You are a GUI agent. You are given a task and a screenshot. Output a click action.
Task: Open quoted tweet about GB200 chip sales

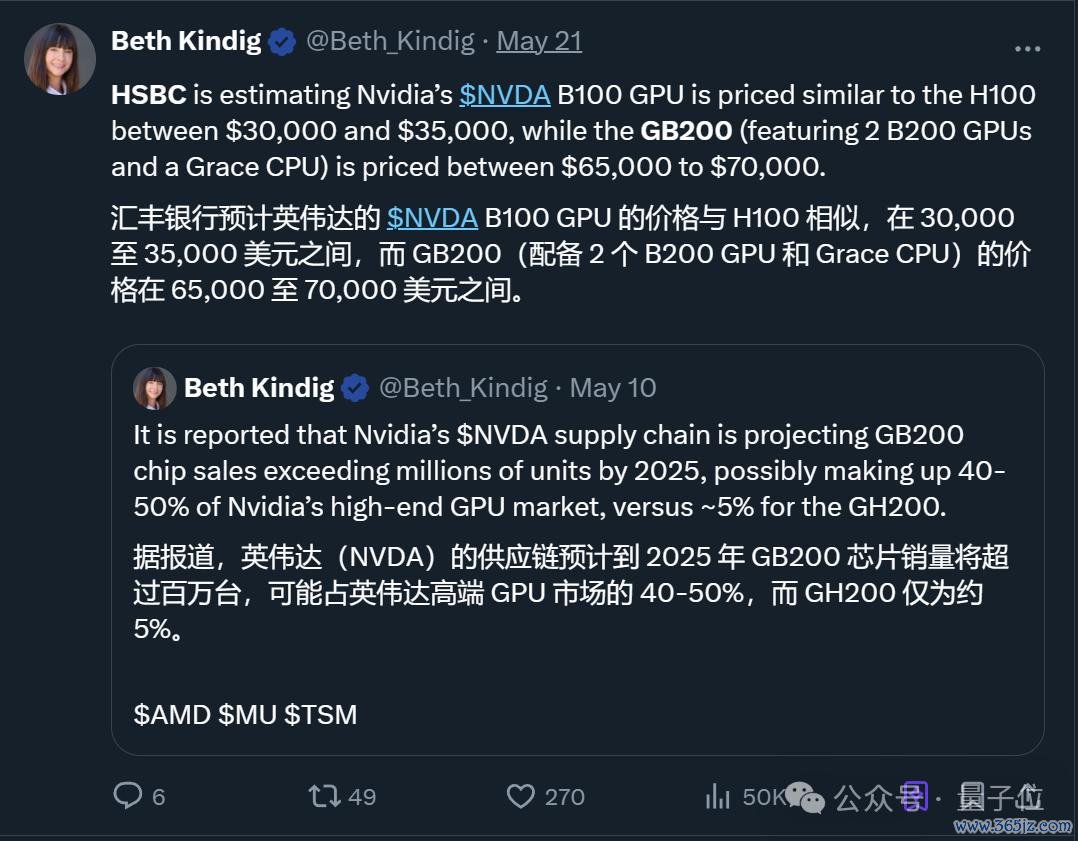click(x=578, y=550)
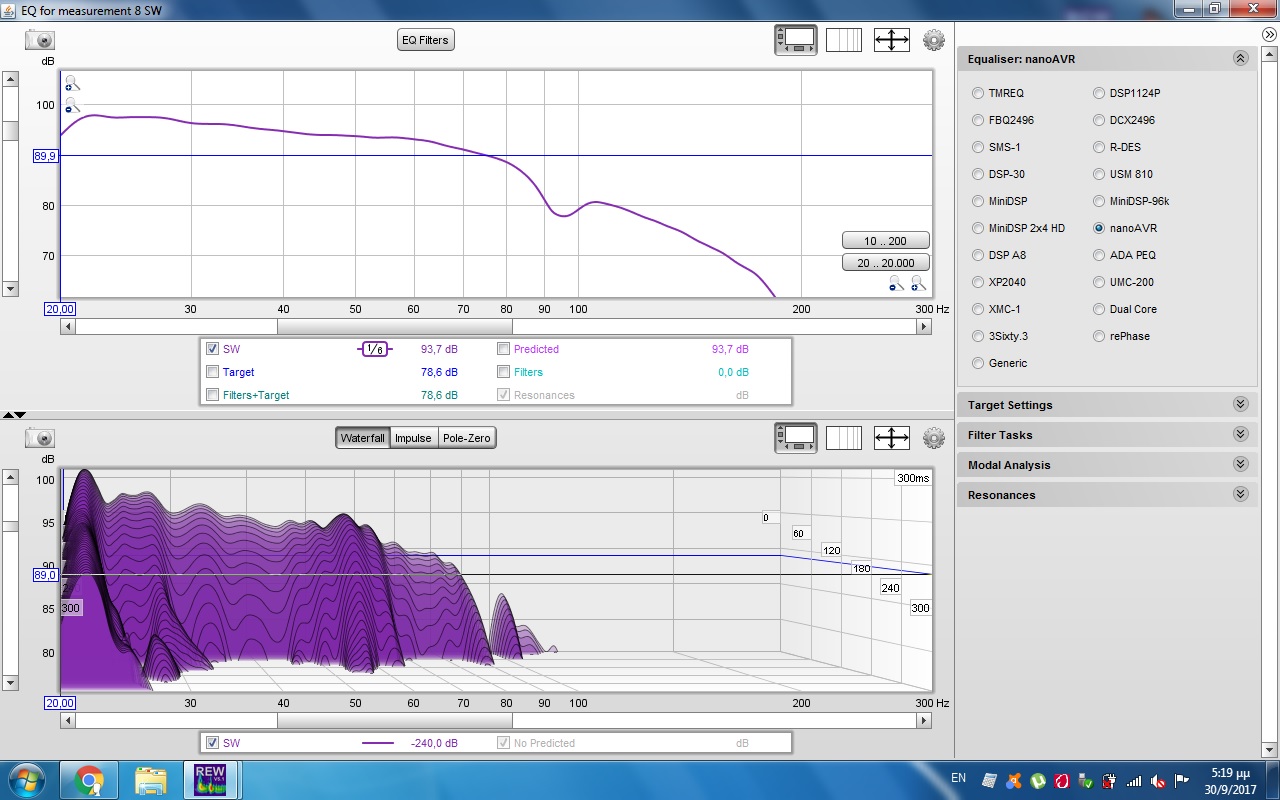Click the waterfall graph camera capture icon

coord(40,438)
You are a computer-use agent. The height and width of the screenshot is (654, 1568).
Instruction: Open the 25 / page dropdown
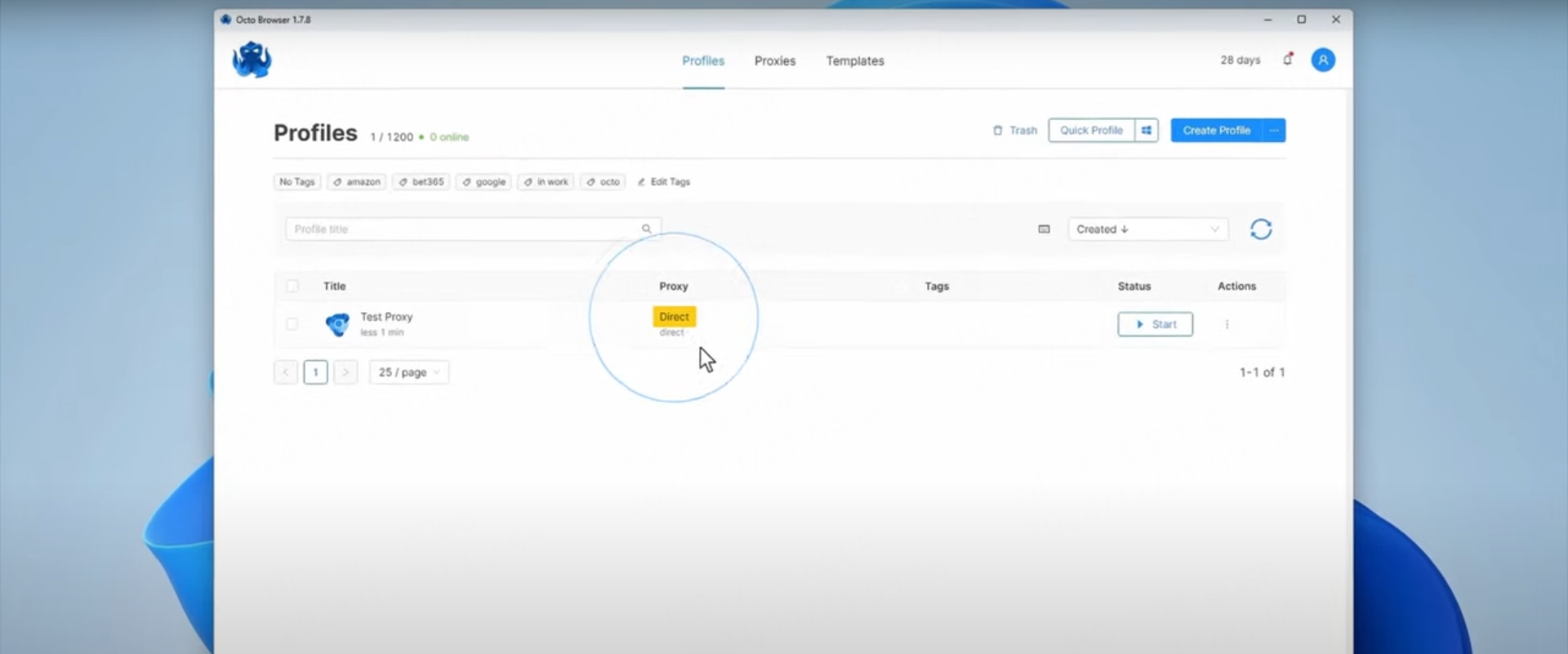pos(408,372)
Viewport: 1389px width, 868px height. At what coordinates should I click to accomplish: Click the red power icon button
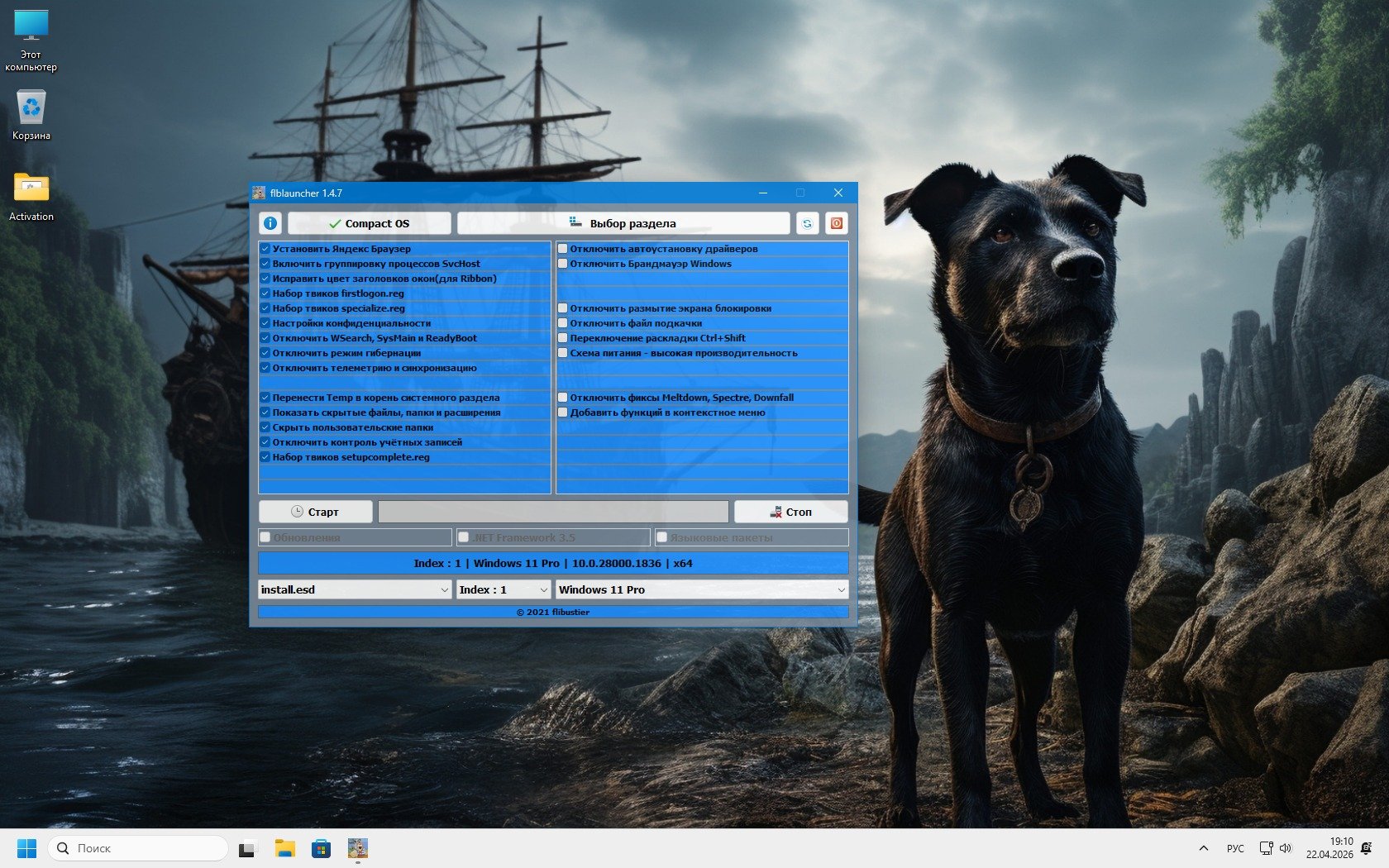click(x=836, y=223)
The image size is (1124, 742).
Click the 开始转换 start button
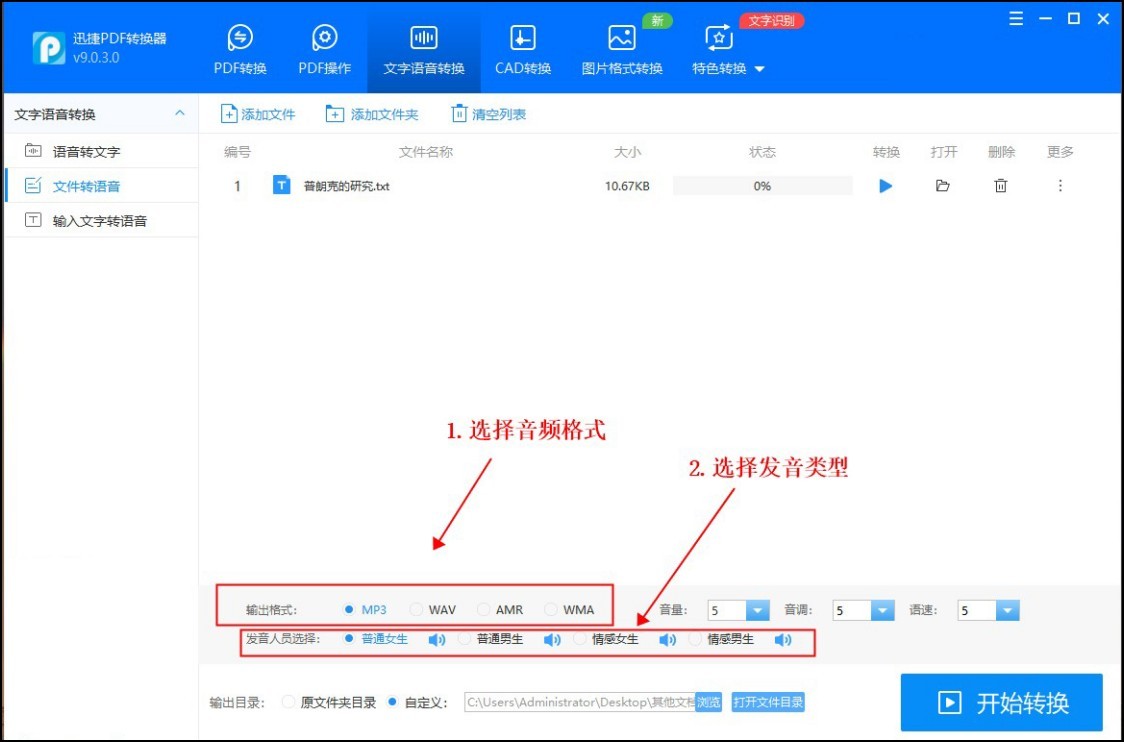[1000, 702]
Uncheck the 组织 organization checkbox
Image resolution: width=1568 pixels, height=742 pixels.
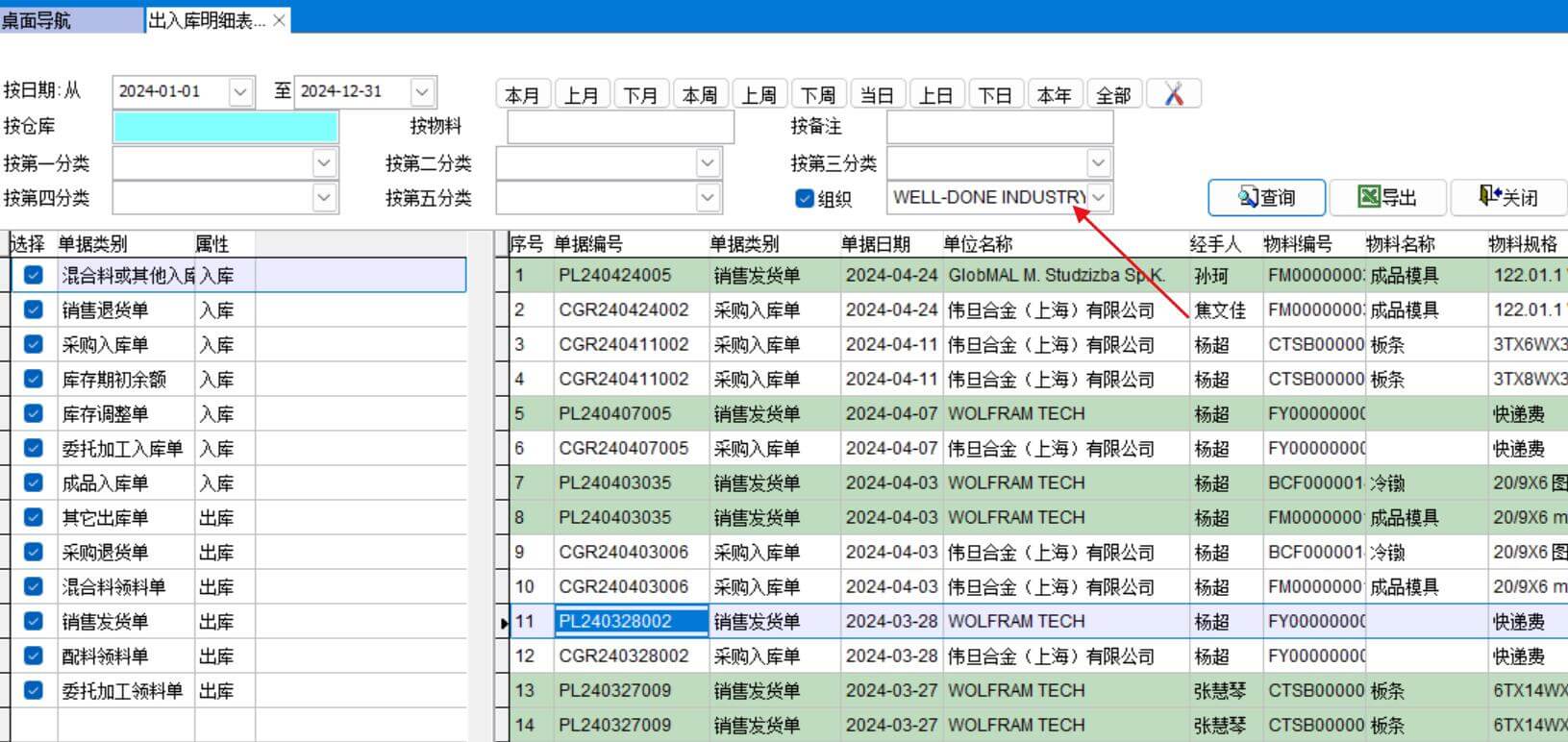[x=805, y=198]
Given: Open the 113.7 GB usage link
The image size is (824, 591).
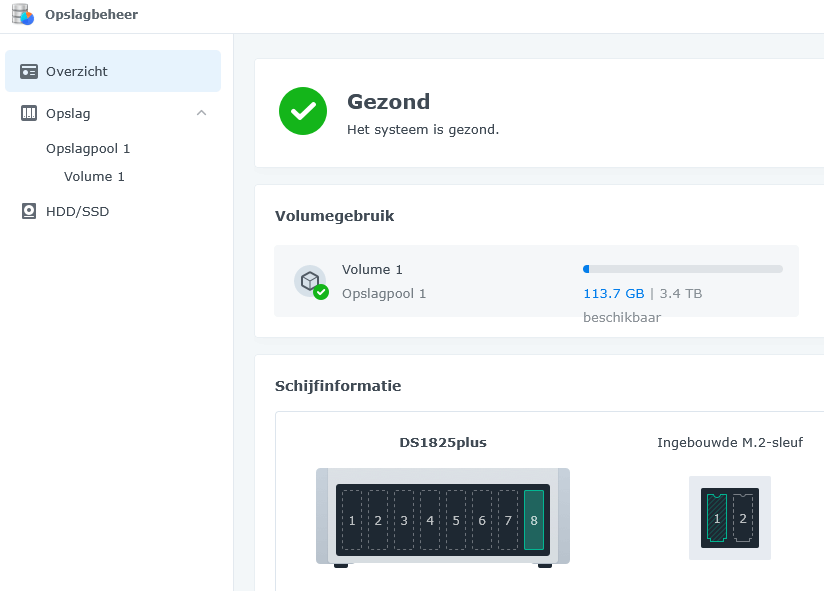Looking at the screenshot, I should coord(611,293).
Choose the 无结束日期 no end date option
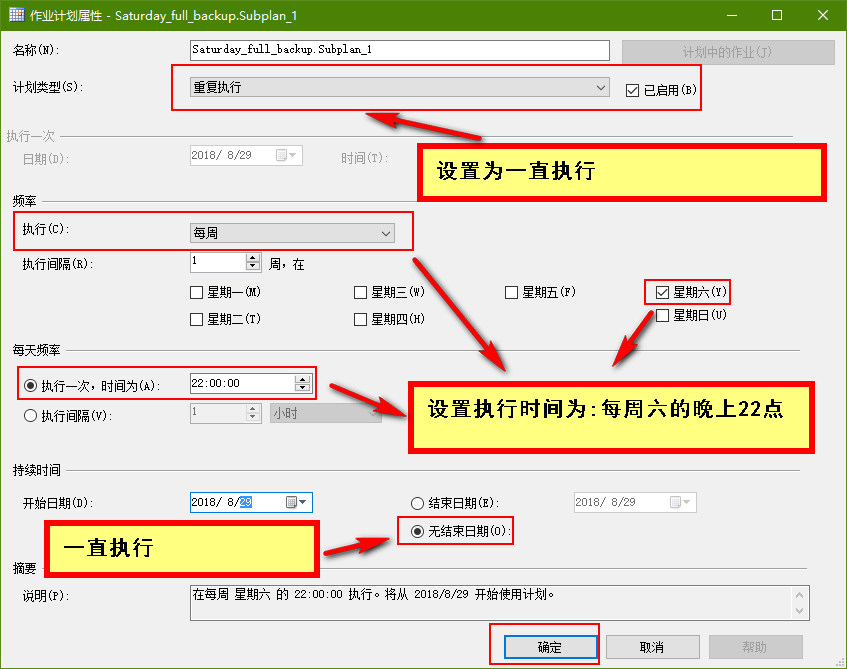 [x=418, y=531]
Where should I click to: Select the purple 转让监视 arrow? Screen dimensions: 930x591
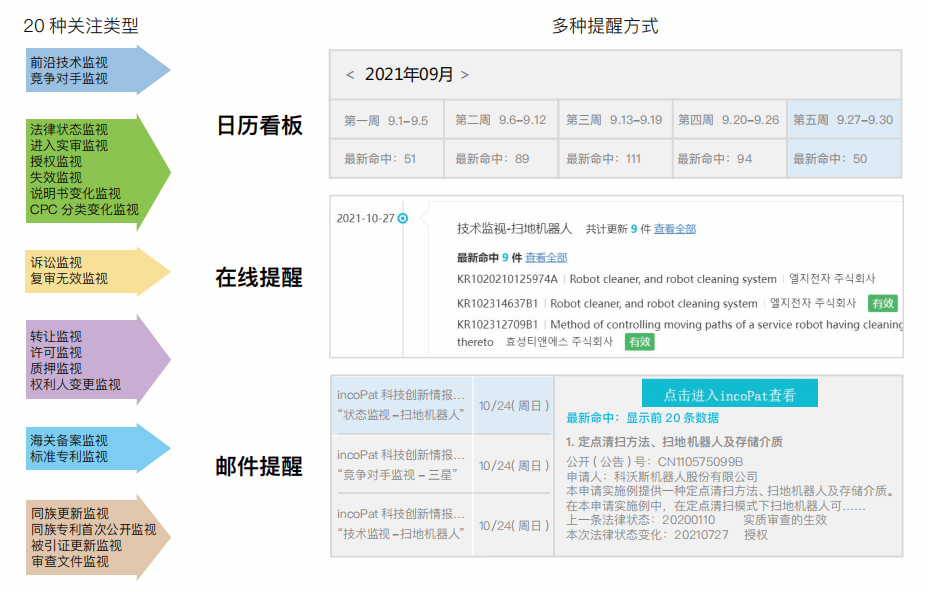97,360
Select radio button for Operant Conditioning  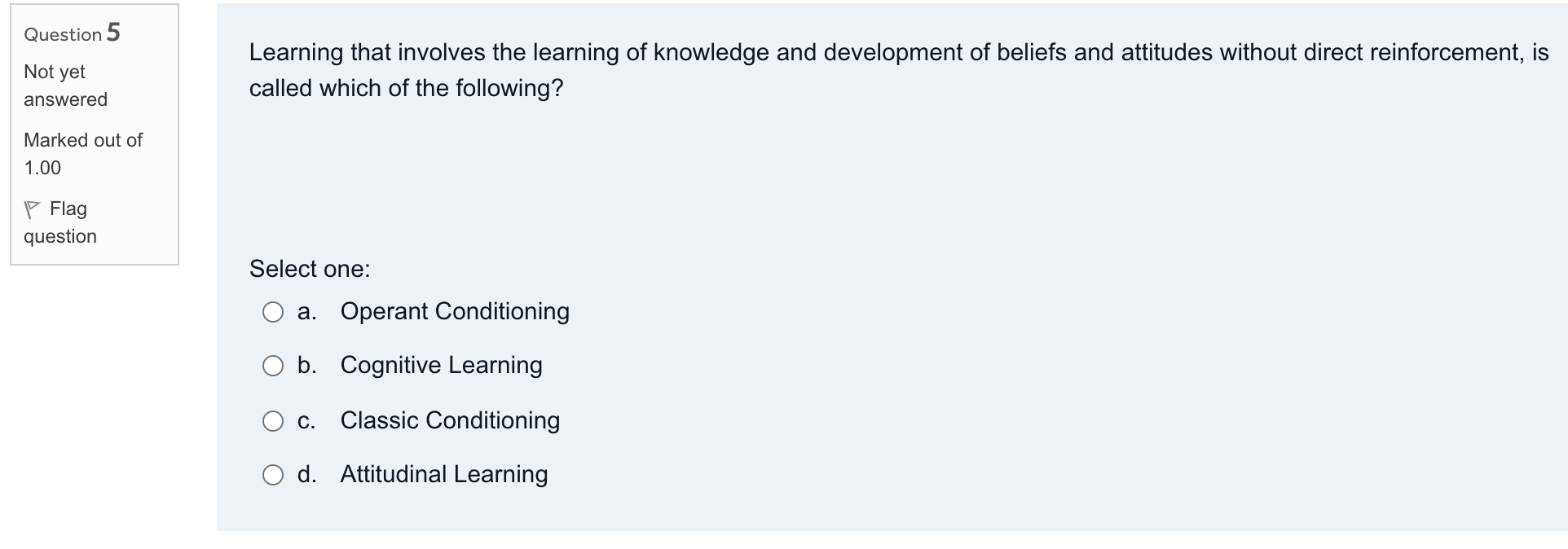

##########

[What you have to do] Show each line of the entries that contains the string "height", treating uppercase and lowercase letters as distinct.

[Response to the exercise]
You are a computer-use agent. The height and width of the screenshot is (654, 1568).
Viewport: 1389px width, 868px height. At what coordinates should I click to accomplish: Click the red power icon button
Image resolution: width=1568 pixels, height=742 pixels.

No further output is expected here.